45 Y vendian las posesiones y las haciendas, y repartíanlas á todos, como
cada uno habia menester.

46 Y perseverando unánimes cada dia en el templo, y partiendo el pan en las
casas, comian juntos con alegria y con sencillez de corazon.

47 Alabando á Dios y teniendo gracia con todo el pueblo.
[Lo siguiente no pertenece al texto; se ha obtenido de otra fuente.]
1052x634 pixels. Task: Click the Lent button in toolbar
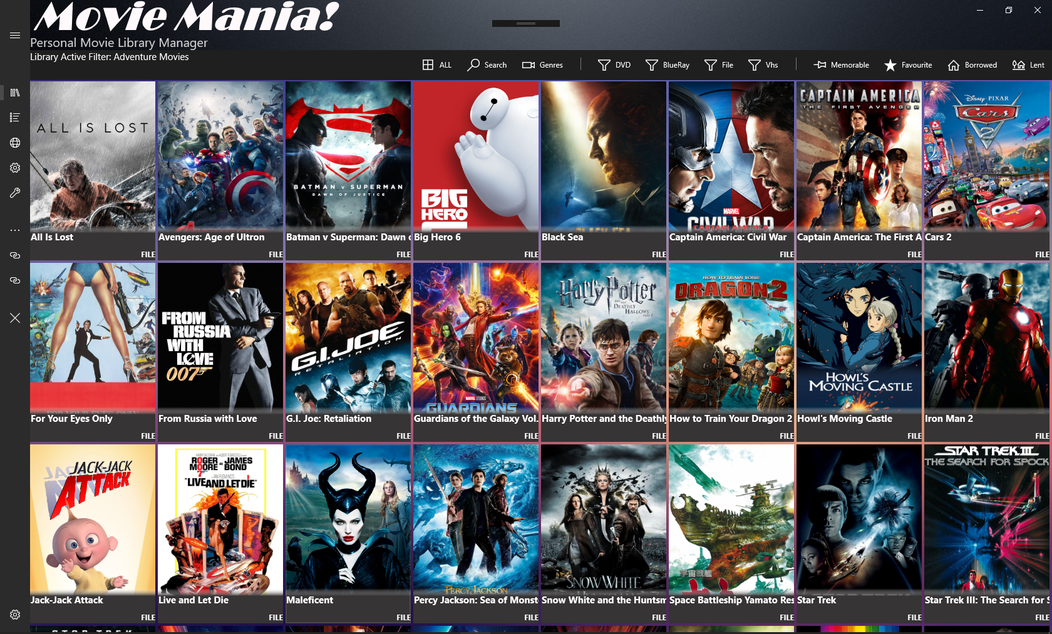[x=1028, y=65]
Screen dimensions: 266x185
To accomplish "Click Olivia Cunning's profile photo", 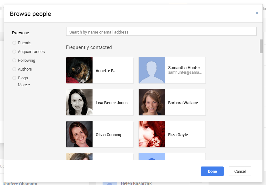I will pos(79,134).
Y el Señor añadia
cada dia á la iglesia los que habian de ser salvos.

CAPITULO 3.

1 PEDRO y Juan subian juntos al templo á la hora de oracion, la de nona.

2 Y un hombre, que era cojo desde el vientre de su madre, era traido, al cual ponian cada dia á la puerta del templo que se llama la Hermosa, para que pidiese limosna de los que entraban en el templo.

3 Este como vió á Pedro y á Juan que iban á entrar en el templo, rogaba que le diesen limosna.

4 Y Pedro con Juan, fijando los ojos en él, dijo: mira á nosotros.

5 Entónces el estuvo atento á ellos, esperando recibir de ellos algo.

6 Y Pedro dijo: Ni tengo plata ni oro; mas lo que tengo te doy: En el nombre
de Jesu-Cristo de Nazaret, levántate y anda.